> What is required: Set down word for word each line from the one containing "Click the rule name text field" through the end of the records, both included. Do not copy any pictures.

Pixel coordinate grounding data
"""

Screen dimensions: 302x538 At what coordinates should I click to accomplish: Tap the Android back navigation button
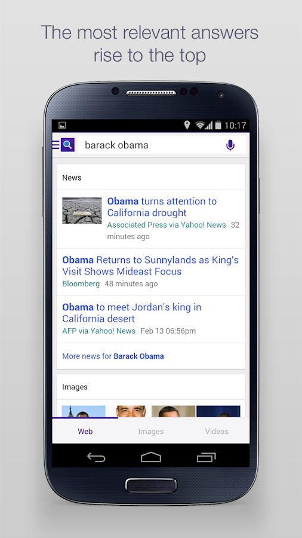pos(96,457)
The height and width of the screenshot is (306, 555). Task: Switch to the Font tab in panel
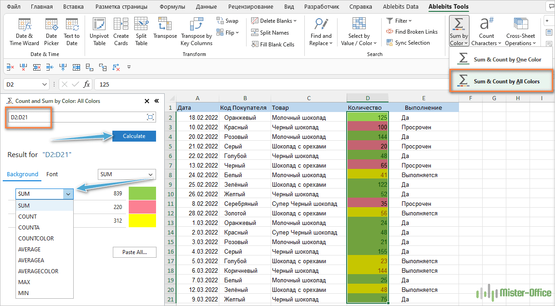pyautogui.click(x=52, y=174)
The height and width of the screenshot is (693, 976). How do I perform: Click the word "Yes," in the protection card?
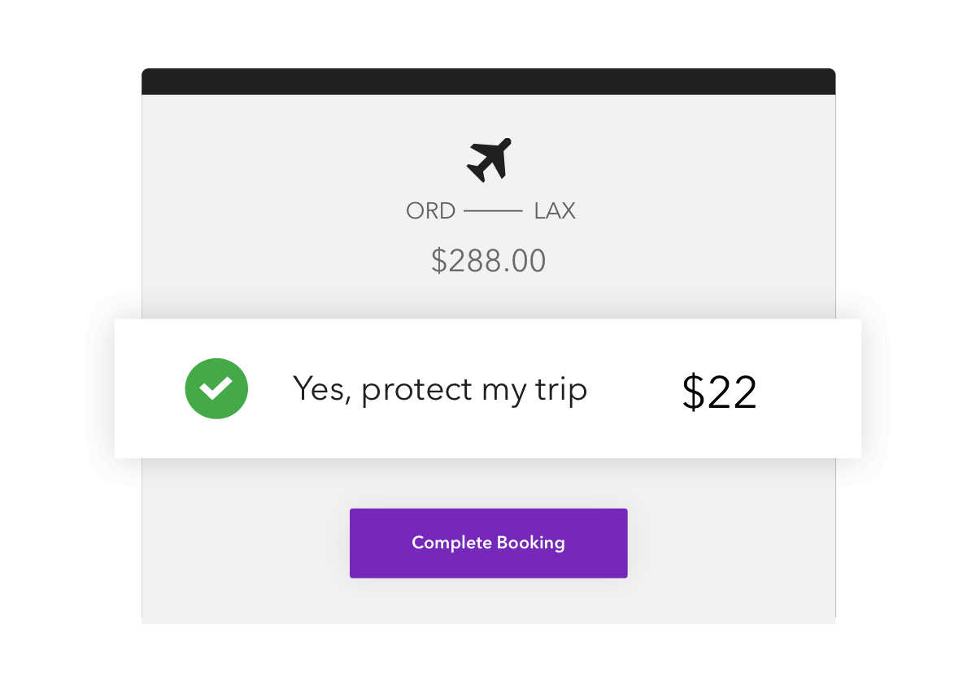click(x=322, y=390)
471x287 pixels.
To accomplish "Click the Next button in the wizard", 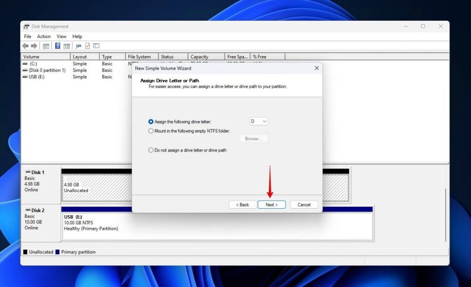I will [271, 204].
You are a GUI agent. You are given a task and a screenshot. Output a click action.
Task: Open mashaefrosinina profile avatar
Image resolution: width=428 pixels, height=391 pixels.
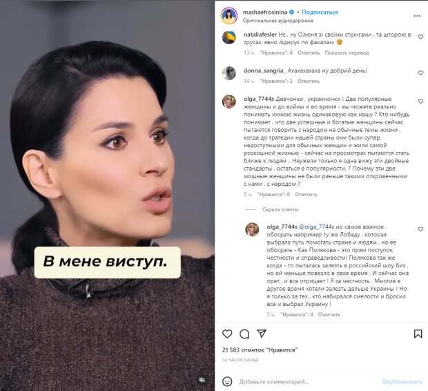point(229,16)
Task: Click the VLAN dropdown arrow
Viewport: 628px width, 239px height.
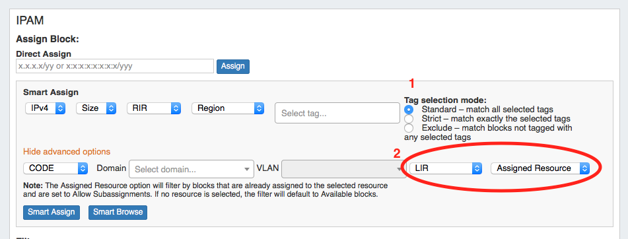Action: point(399,170)
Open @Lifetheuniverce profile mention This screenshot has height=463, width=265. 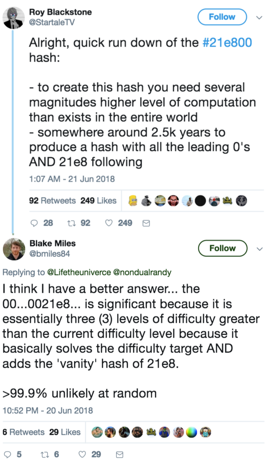[79, 272]
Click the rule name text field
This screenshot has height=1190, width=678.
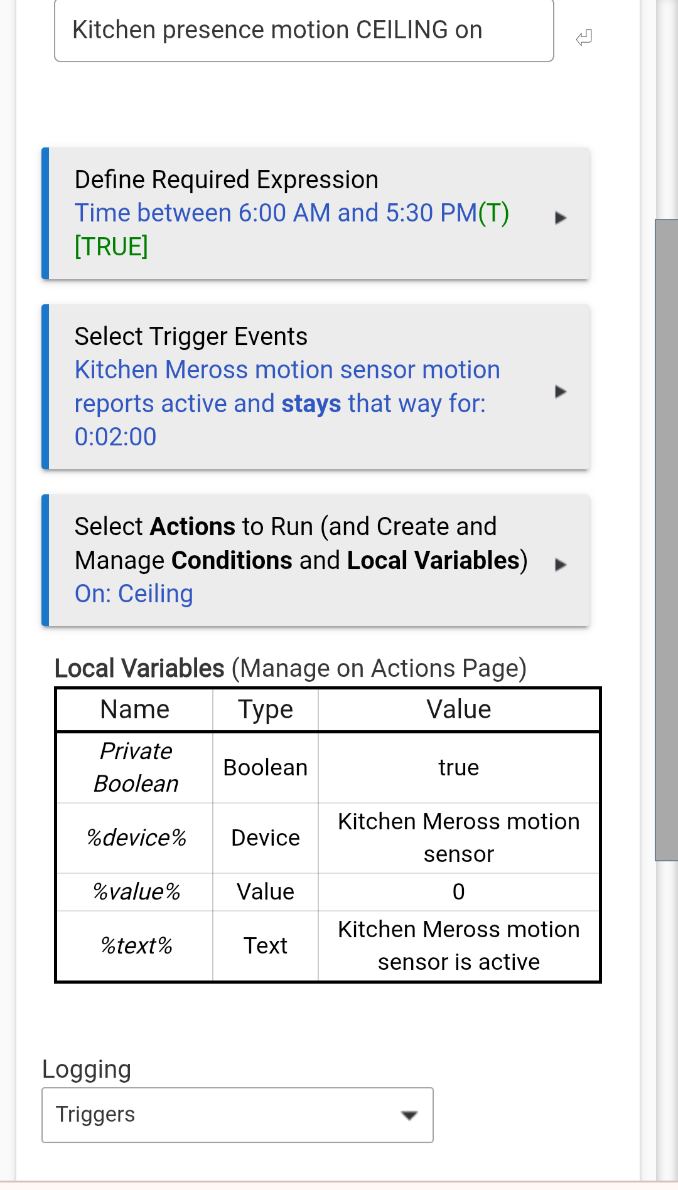point(304,31)
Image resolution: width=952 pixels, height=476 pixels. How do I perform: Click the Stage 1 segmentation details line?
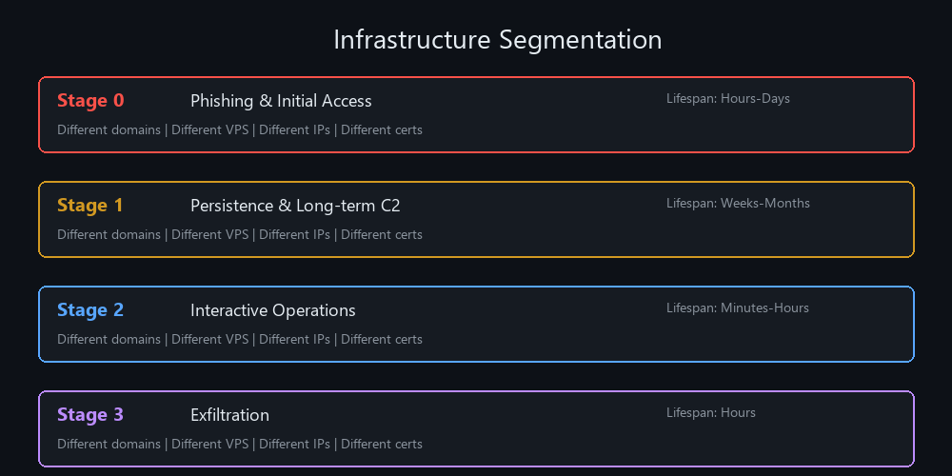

"""

> Answer to the exercise:
Click the rule name text field
This screenshot has height=1190, width=678.
point(304,31)
Image resolution: width=952 pixels, height=476 pixels. How do I perform: Click the Stage 1 segmentation details line?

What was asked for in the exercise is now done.